US opens FATCA implementation to the world
The US Department of the Treasury has confirmed that it is discussing how to implement the Foreign Account Tax Compliance Act (FATCA) with more than 50 jurisdictions around the world.
The legislation requires foreign financial institutions (FFIs) to enter into an agreement with the US to provide certain information about its US accountholders or pay a 30% withholding tax.
“Treasury’s engagement with this broad coalition of foreign governments to efficiently and effectively implement FATCA marks an important milestone in establishing a common intergovernmental approach to combating tax evasion,” the department said in a statementyesterday.
“Global cooperation is critical to implementing FATCA in a way that is targeted and efficient,” Mark Mazur, Treasury Assistant Secretary for Tax Policy, said. “By working cooperatively with foreign governments and financial institutions, we are intensifying our ability to combat tax evasion while minimising burdens on financial institutions.”
Some jurisdictions protested when the law was passed in 2010 that apart from the compliance burden FATCA imposed, local data privacy laws would not allow their financial institutions to report directly to the US authorities.
When Treasury and the Internal Revenue Service (IRS) published proposed final regulations last February, they and five other jurisdictions released a joint statement saying they were working on ways to implement FATCA locally.
And in July, Treasury published a model intergovernmental agreement for implementing FATCA and announced the development of a second model agreement. These will be the models for concluding bilateral agreements with interested jurisdictions.
Yesterday’s Treasury statement said the US is working with three different groups of countries on FATCA implementation:
· Those with whom it hopes to finalise intergovernmental agreements before the end of the year: France, Germany, Italy, Spain, Japan, Switzerland, Canada, Denmark, Finland, Guernsey, Ireland, Isle of Man, Jersey, Mexico, the Netherlands, and Norway.

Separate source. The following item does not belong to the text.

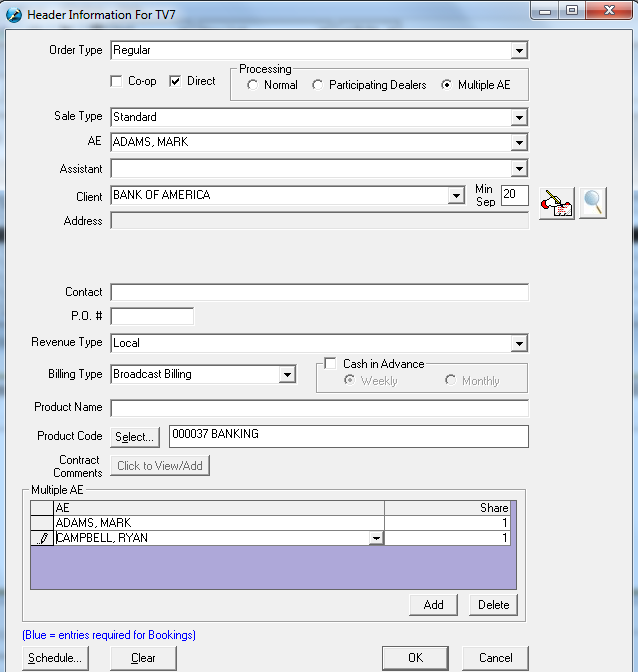Screen dimensions: 638x672
Task: Expand the Order Type dropdown
Action: [x=519, y=50]
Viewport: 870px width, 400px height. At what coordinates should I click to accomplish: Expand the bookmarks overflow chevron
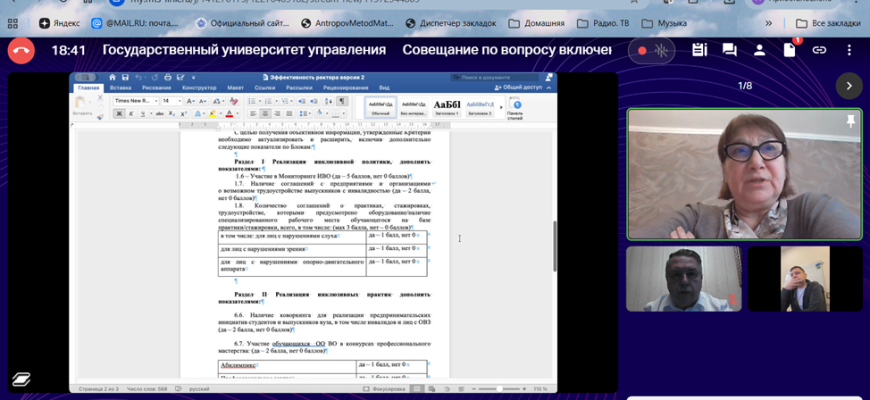coord(768,22)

· Those with whom it is actively engaged in a dialogue towards concluding an intergovernmental agreement: Argentina, Australia, Belgium, the Cayman Islands, Cyprus, Estonia, Hungary, Israel, Korea, Liechtenstein, Malaysia, Malta, New Zealand, the Slovak Republic, Singapore, and Sweden. Treasury expects to be able to conclude negotiations with several of these jurisdictions by year end; and
· Those jurisdictions with which Treasury is working to explore options for intergovernmental engagement: Bermuda, Brazil, the British Virgin Islands, Chile, the Czech Republic, Gibraltar, India, Lebanon, Luxembourg, Romania, Russia, Seychelles, Sint Maarten, Slovenia, and South Africa.

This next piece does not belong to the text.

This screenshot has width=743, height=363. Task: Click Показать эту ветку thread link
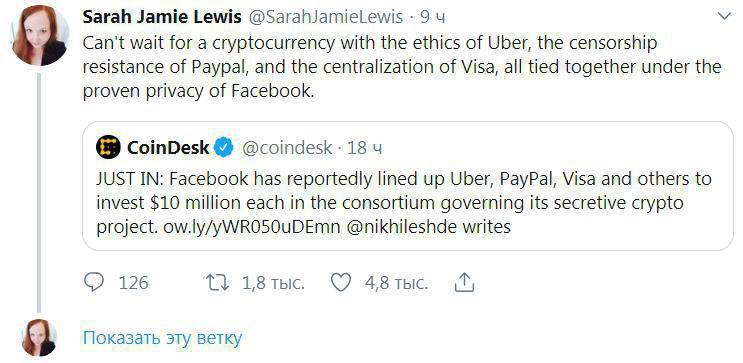coord(163,338)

The UK became the first jurisdiction to sign a bilateral agreement with the US in September.
The Treasury Department said it will continue to try to work with interested jurisdictions that wish to consider an intergovernmental approach to implementing FATCA. US officials are participating in a meeting in Qatar in early December, which will be attended by senior government officials and financial institutions in the Gulf Cooperation Council, to provide information about FATCA and the intergovernmental agreements.
“Certainly, our end goal is a convention providing for the multilateral exchange of tax information globally, and the OECD and G20 are making important strides in that direction,” said Heather Lowe, legal counsel and director of government affairs at Global Financial Integrity, a US group that campaigns for measures to stop the cross-border flow of illegal money. “Still, Treasury’s work with regard to FATCA is a major milestone, and we are very pleased with the direction they’ve taken.”